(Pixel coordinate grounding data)
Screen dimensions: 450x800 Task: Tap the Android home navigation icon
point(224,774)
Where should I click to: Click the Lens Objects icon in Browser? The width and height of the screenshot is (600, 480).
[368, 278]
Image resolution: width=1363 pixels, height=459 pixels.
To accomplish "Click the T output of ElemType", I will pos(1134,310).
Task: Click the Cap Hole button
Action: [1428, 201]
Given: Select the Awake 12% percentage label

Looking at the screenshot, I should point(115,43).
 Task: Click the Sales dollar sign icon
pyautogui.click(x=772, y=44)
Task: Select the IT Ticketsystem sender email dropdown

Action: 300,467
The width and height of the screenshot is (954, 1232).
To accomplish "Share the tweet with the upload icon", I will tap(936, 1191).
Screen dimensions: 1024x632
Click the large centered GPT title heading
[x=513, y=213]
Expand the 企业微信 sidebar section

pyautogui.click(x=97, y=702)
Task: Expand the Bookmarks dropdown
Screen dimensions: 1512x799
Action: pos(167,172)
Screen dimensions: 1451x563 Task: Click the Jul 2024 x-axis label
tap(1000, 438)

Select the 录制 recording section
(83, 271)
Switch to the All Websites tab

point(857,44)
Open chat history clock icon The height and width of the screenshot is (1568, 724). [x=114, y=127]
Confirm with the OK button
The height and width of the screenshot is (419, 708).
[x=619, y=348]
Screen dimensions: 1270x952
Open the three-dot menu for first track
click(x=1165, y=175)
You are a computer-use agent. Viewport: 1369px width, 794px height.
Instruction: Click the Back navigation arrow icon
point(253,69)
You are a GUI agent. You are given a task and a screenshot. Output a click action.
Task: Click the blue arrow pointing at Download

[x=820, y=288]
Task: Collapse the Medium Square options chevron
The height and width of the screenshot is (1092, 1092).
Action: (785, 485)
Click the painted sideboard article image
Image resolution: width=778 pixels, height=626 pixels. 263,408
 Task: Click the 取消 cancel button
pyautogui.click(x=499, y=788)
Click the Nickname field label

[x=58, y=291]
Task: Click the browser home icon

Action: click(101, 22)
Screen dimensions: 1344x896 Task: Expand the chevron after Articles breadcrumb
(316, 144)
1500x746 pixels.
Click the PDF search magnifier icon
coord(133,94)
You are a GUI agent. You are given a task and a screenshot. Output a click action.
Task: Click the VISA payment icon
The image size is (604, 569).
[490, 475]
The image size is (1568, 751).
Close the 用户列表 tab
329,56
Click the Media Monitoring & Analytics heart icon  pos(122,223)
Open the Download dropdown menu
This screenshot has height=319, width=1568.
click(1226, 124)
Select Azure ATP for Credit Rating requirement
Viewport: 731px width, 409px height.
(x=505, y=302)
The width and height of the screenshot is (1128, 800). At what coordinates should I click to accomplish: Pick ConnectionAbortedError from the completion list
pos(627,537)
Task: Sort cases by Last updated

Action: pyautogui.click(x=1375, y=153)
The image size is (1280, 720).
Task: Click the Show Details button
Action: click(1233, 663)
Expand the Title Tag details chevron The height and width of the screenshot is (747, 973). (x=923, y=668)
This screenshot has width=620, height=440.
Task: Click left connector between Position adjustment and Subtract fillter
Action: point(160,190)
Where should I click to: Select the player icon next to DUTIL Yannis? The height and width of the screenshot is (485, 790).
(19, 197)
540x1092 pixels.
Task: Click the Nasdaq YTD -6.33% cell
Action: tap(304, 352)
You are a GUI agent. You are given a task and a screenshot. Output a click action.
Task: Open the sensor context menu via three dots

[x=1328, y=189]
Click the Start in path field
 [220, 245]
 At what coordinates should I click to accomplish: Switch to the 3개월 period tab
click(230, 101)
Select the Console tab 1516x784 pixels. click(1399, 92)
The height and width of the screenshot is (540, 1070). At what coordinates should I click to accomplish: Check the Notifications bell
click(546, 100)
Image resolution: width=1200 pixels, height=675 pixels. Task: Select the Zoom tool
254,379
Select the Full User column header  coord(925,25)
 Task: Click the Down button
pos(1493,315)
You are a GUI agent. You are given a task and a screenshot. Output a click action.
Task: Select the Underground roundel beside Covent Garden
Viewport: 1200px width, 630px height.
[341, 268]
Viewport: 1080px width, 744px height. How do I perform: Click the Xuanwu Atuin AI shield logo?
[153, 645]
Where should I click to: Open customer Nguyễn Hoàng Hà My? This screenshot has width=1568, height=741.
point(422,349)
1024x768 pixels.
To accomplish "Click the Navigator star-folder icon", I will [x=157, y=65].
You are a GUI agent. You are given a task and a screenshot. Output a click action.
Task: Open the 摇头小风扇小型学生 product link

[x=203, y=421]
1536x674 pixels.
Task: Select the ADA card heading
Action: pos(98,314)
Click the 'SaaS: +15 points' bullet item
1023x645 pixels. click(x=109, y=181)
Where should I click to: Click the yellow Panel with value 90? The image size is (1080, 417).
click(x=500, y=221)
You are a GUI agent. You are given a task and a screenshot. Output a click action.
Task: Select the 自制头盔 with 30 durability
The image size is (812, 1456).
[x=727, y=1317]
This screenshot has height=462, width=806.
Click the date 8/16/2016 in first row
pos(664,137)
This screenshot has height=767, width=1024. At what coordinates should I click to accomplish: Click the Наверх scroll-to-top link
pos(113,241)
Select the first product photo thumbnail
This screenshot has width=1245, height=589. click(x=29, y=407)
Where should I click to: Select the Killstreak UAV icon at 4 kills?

[Work request]: Each record above needs to be reproduced exactly as written.

[Finished exercise]:
Screen dimensions: 450x800 Task: Tap the Android home navigation icon
point(224,774)
Where should I click to: Click the Lens Objects icon in Browser? The width and height of the screenshot is (600, 480).
[368, 278]
Image resolution: width=1363 pixels, height=459 pixels.
To accomplish "Click the T output of ElemType", I will pos(1134,310).
Task: Click the Cap Hole button
Action: [1428, 201]
Given: Select the Awake 12% percentage label

Looking at the screenshot, I should point(115,43).
 Task: Click the Sales dollar sign icon
pyautogui.click(x=772, y=44)
Task: Select the IT Ticketsystem sender email dropdown

Action: 300,467
The width and height of the screenshot is (954, 1232).
To accomplish "Share the tweet with the upload icon", I will tap(936, 1191).
Screen dimensions: 1024x632
Click the large centered GPT title heading
[x=513, y=213]
Expand the 企业微信 sidebar section

pyautogui.click(x=97, y=702)
Task: Expand the Bookmarks dropdown
Screen dimensions: 1512x799
Action: pos(167,172)
Screen dimensions: 1451x563 Task: Click the Jul 2024 x-axis label
tap(1000, 438)

Select the 录制 recording section
(83, 271)
Switch to the All Websites tab

point(857,44)
Open chat history clock icon The height and width of the screenshot is (1568, 724). [x=114, y=127]
Confirm with the OK button
The height and width of the screenshot is (419, 708).
[x=619, y=348]
Screen dimensions: 1270x952
Open the three-dot menu for first track
click(x=1165, y=175)
You are a computer-use agent. Viewport: 1369px width, 794px height.
Instruction: Click the Back navigation arrow icon
point(253,69)
You are a GUI agent. You are given a task and a screenshot. Output a click action.
Task: Click the blue arrow pointing at Download

[x=820, y=288]
Task: Collapse the Medium Square options chevron
The height and width of the screenshot is (1092, 1092).
Action: (785, 485)
Click the painted sideboard article image
Image resolution: width=778 pixels, height=626 pixels. 263,408
 Task: Click the 取消 cancel button
pyautogui.click(x=499, y=788)
Click the Nickname field label

[x=58, y=291]
Task: Click the browser home icon

Action: click(101, 22)
Screen dimensions: 1344x896 Task: Expand the chevron after Articles breadcrumb
(316, 144)
1500x746 pixels.
Click the PDF search magnifier icon
coord(133,94)
You are a GUI agent. You are given a task and a screenshot. Output a click action.
Task: Click the VISA payment icon
The image size is (604, 569).
[490, 475]
The image size is (1568, 751).
Close the 用户列表 tab
329,56
Click the Media Monitoring & Analytics heart icon  pos(122,223)
Open the Download dropdown menu
This screenshot has height=319, width=1568.
click(1226, 124)
Select Azure ATP for Credit Rating requirement
Viewport: 731px width, 409px height.
(x=505, y=302)
The width and height of the screenshot is (1128, 800). At what coordinates should I click to accomplish: Pick ConnectionAbortedError from the completion list
pos(627,537)
Task: Sort cases by Last updated

Action: pyautogui.click(x=1375, y=153)
The image size is (1280, 720).
Task: Click the Show Details button
Action: click(1233, 663)
Expand the Title Tag details chevron The height and width of the screenshot is (747, 973). (x=923, y=668)
This screenshot has width=620, height=440.
Task: Click left connector between Position adjustment and Subtract fillter
Action: point(160,190)
Where should I click to: Select the player icon next to DUTIL Yannis? The height and width of the screenshot is (485, 790).
(19, 197)
540x1092 pixels.
Task: Click the Nasdaq YTD -6.33% cell
Action: tap(304, 352)
You are a GUI agent. You are given a task and a screenshot. Output a click action.
Task: Open the sensor context menu via three dots

[x=1328, y=189]
Click the Start in path field
 [220, 245]
 At what coordinates should I click to accomplish: Switch to the 3개월 period tab
click(230, 101)
Select the Console tab 1516x784 pixels. click(1399, 92)
The height and width of the screenshot is (540, 1070). At what coordinates should I click to accomplish: Check the Notifications bell
click(546, 100)
Image resolution: width=1200 pixels, height=675 pixels. Task: Select the Zoom tool
254,379
Select the Full User column header  coord(925,25)
 Task: Click the Down button
pos(1493,315)
You are a GUI agent. You are given a task and a screenshot. Output a click action.
Task: Select the Underground roundel beside Covent Garden
Viewport: 1200px width, 630px height.
[341, 268]
Viewport: 1080px width, 744px height. How do I perform: Click the Xuanwu Atuin AI shield logo?
[153, 645]
Where should I click to: Open customer Nguyễn Hoàng Hà My? This screenshot has width=1568, height=741.
point(422,349)
1024x768 pixels.
To accomplish "Click the Navigator star-folder icon", I will [x=157, y=65].
You are a GUI agent. You are given a task and a screenshot. Output a click action.
Task: Open the 摇头小风扇小型学生 product link

[x=203, y=421]
1536x674 pixels.
Task: Select the ADA card heading
Action: pos(98,314)
Click the 'SaaS: +15 points' bullet item
1023x645 pixels. click(x=109, y=181)
Where should I click to: Click the yellow Panel with value 90? The image size is (1080, 417).
click(x=500, y=221)
You are a GUI agent. You are given a task and a screenshot. Output a click action.
Task: Select the 自制头盔 with 30 durability
The image size is (812, 1456).
[x=727, y=1317]
This screenshot has height=462, width=806.
Click the date 8/16/2016 in first row
pos(664,137)
This screenshot has height=767, width=1024. At what coordinates should I click to accomplish: Click the Наверх scroll-to-top link
pos(113,241)
Select the first product photo thumbnail
This screenshot has width=1245, height=589. click(x=29, y=407)
Where should I click to: Select the Killstreak UAV icon at 4 kills?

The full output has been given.